Text provided ▸
I didn't read most of this because so many "words" but uh, if you can get signed up for the cancelled trip list, i get emails all the time for open dates. If you can fly by the seat of your pants thats a good way. One kayak solo trip sounds good to me.


----------



## buckmanriver (Apr 2, 2008)

There have been 3 follow-up lotteries this year for grand canyon permits.

There as been only 1 I believe with 2016 launch dates. 

But yes applying for them does increase your probability.

And if many users only want a single trip in a lifetime all the better for the folks that want more.


----------



## climbdenali (Apr 2, 2006)

Charlie17,
Could you elaborate on what you're saying? What parameters need to be identified and defined?

I guess I think that the NPS data gives us a pretty good idea of our odds of winning on a specific date: I know how many points I have, I know how many points I'm up against (historically) and I know how many launches are available that day.

Probability of Winning a given date = (My points / Total points for that date) * Number of launches on that date.

What am I missing here?

I guess if you want to be specific about it, some of those total points could be removed from the pool if their owner wins a different date prior to that date being drawn. Likewise, you'd have to remove the points of the winning application before calculating the second permit drawn for a given date, but these are pretty minimal differences I think.

I feel like the NPS gives us a pretty good amount of data, that is fairly useful if you do a little legwork with it. I sure wish I could get data like this for other permitted rivers- anybody know if anything like it is available for MFS, Westwater, San Juan, etc?? I know WW is call in (lame, unfair system if you ask me), but is there another quantifiable way to gage demand for WW, other than anecdotal evidence ("It's always sold out by the time I get through. . .")


----------



## landslide (Dec 20, 2014)

Do this ▸
Write the continuation of the forum thread on Grand Canyon river permits, starting right after its final heading. The lines that come next are from a separate source and have no connection to the forum thread on Grand Canyon river permits.

Data provided ▸
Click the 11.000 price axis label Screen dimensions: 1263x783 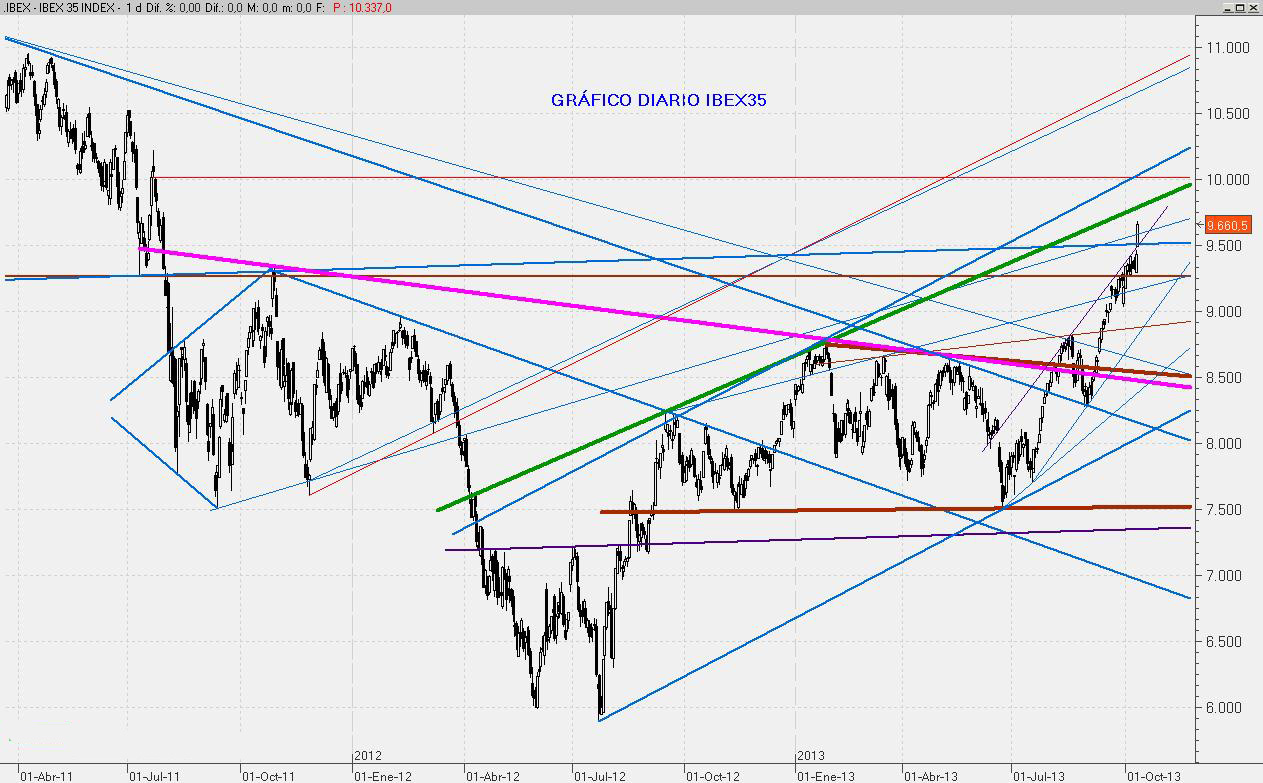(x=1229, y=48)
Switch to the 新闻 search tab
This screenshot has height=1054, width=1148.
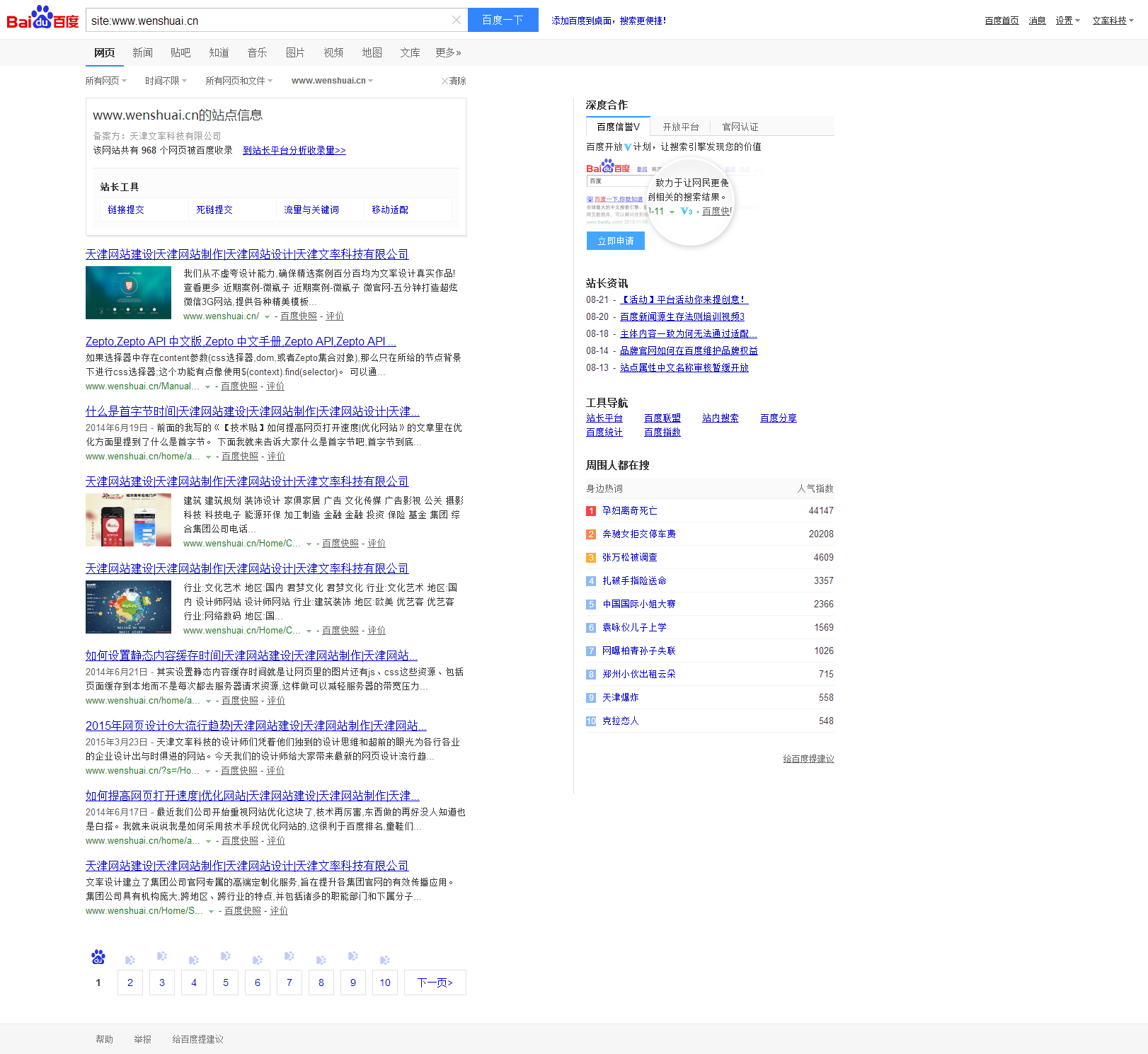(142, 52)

Answer for this exercise ▸
Like everyone else in love with the Grand, I have studied the stats and regs trying to think of ways to improve my odds of getting a permit or an invite, but there's only so much you can do. As someone already pointed out, the best way to do it is to round up 15 newbies, all with 5 points each, and carpet bomb five chosen dates. Not a trip I'd like to be on, but heh!

Personally, I like the idea of increasing the number of launches in the off season because if you think your odds of winning a permit are bad now, watch what happens as the Baby Boomers retire en mass. This is only the beginning! 

The Boomers are the 500 pound pig in the python. As their age cohort passes certain milestones in life everything gets blown out of proportion from the housing market to the job market to recreational opportunities. I was talking to a raft guide with 30 years in the business who said that her business was now booming again... with Boomers, not younger people. 

The Boomers are a health conscious, nature-loving generation and many of them are itching to hit retirement at full speed. They have money, and now they have time... time to spend in the wilderness after years slogging away at work. They know that their health is a fleeting thing and that if they're ever going to do this "trip of a lifetime", they'd better get on it. Many of them will go on commercial trips, but a significant chunk will want to DIY the GC. Mark my words, your chances of winning a permit are going to get much, much worse over the next 10-15 years.

Look, I'm not bashing Boomers here and I'm not trying to be a Debbie Downer, either. At age 51, I am at the rump end of this generation (born between 1946 and 1964) and I know how this will play out because I've been dealing with it all of my life. Boomers are JUST STARTING to hit retirement in numbers and it WILL have a significant impact on your recreational opportunities. Like it or not, this is reality.


----------



## trevko (Jul 7, 2008)

Tom Martin said:


> When will the DIY public get so fed up with this system who's foundations were made in the 1950's and 1960's voice enough complaints to their congressional folks that we see real change in the way river trips are distributed between concession and DIY use?


Well now that is the key, along with lots of $. As it was found out in the 70's with the RMP's move to get rid of motors - the outfitters are a very powerful political force. Look what has happened elsewhere when some curtailment of wilderness outfitters was brought up (mostly horse guided operations) - and they didn't even have a cousin who is one of the most powerful Senators in Congress. 

We can stamp our feet and bitch and moan that it is not fair all we want. Until we attain the same political capital as the outfitters I doubt there will be any great change in the allotment.


----------



## richp (Feb 27, 2005)

Hi,

A useful additional statistic (and I'm not sure how to obtain it) would be how many people applying in a given year's lottery still end up on the river that year -- on their own permit or someone else's.

Rich Phillips


----------



## BrianK (Feb 3, 2005)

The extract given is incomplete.